Data shown below:
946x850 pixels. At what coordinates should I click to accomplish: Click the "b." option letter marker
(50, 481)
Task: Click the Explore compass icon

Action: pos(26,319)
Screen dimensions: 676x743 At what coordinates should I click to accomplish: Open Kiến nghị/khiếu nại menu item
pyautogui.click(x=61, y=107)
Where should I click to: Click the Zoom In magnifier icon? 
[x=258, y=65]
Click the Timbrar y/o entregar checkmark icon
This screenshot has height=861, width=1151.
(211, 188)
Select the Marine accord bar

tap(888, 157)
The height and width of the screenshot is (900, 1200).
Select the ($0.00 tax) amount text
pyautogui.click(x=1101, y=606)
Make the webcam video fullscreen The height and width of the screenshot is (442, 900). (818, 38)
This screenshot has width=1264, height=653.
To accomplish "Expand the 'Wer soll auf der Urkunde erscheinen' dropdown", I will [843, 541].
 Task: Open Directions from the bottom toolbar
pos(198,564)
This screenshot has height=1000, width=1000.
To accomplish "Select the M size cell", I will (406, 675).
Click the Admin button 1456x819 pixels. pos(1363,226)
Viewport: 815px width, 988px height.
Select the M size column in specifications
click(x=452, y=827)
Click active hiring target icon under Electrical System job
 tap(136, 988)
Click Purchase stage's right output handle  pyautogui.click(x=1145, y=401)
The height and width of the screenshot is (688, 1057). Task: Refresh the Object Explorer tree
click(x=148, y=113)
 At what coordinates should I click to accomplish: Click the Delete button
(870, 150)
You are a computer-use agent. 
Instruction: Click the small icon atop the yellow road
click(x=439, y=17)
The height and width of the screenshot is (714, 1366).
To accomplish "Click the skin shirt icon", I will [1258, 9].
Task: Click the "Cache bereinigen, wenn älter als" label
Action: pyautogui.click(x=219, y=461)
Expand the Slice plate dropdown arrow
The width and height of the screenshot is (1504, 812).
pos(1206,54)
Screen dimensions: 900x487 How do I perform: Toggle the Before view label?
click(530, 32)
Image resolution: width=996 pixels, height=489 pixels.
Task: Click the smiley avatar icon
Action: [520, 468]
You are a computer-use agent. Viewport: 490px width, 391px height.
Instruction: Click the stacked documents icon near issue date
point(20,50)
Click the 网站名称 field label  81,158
End of Data shown.
Search the entries for "Viewport" and copy each matching line.

Viewport: 815px width, 988px height.
You are a computer-use agent. Viewport: 490px width, 391px height.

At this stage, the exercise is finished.